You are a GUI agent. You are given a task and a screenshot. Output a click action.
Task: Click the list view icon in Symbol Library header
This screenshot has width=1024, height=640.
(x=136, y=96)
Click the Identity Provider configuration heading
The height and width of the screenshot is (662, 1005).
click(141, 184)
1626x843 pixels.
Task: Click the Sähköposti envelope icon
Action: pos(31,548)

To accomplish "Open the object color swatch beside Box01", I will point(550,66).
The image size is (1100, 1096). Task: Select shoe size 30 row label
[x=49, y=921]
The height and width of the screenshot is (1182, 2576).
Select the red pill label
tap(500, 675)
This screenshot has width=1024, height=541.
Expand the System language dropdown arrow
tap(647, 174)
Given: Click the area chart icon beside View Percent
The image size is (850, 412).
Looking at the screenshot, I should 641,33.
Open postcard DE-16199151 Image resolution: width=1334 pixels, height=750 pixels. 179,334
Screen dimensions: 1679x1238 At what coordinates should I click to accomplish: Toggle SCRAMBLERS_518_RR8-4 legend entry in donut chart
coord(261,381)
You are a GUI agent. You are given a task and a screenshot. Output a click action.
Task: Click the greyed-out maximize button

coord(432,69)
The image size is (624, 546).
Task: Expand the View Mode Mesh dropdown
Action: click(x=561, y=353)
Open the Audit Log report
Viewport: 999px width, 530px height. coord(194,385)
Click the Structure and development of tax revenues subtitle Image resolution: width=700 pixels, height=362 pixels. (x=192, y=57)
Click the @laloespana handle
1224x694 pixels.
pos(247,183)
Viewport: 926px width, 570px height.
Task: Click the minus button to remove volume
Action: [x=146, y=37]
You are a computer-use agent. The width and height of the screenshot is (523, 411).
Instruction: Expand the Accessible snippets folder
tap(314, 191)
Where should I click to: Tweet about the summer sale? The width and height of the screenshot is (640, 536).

» Problem description: Nothing is to be left out when the listing is copied, and every line must match exactly.

» Answer for the task:
You are a GUI agent. You are given a task and a screenshot. Output a click action.
Task: Click the list view icon in Symbol Library header
This screenshot has width=1024, height=640.
(x=136, y=96)
Click the Identity Provider configuration heading
The height and width of the screenshot is (662, 1005).
click(141, 184)
1626x843 pixels.
Task: Click the Sähköposti envelope icon
Action: pos(31,548)

To accomplish "Open the object color swatch beside Box01", I will point(550,66).
The image size is (1100, 1096). Task: Select shoe size 30 row label
[x=49, y=921]
The height and width of the screenshot is (1182, 2576).
Select the red pill label
tap(500, 675)
This screenshot has width=1024, height=541.
Expand the System language dropdown arrow
tap(647, 174)
Given: Click the area chart icon beside View Percent
The image size is (850, 412).
Looking at the screenshot, I should 641,33.
Open postcard DE-16199151 Image resolution: width=1334 pixels, height=750 pixels. 179,334
Screen dimensions: 1679x1238 At what coordinates should I click to accomplish: Toggle SCRAMBLERS_518_RR8-4 legend entry in donut chart
coord(261,381)
You are a GUI agent. You are given a task and a screenshot. Output a click action.
Task: Click the greyed-out maximize button

coord(432,69)
The image size is (624, 546).
Task: Expand the View Mode Mesh dropdown
Action: click(x=561, y=353)
Open the Audit Log report
Viewport: 999px width, 530px height. coord(194,385)
Click the Structure and development of tax revenues subtitle Image resolution: width=700 pixels, height=362 pixels. (x=192, y=57)
Click the @laloespana handle
1224x694 pixels.
pos(247,183)
Viewport: 926px width, 570px height.
Task: Click the minus button to remove volume
Action: [x=146, y=37]
You are a computer-use agent. The width and height of the screenshot is (523, 411).
Instruction: Expand the Accessible snippets folder
tap(314, 191)
Where should I click to: Tweet about the summer sale? The width and height of the screenshot is (640, 536).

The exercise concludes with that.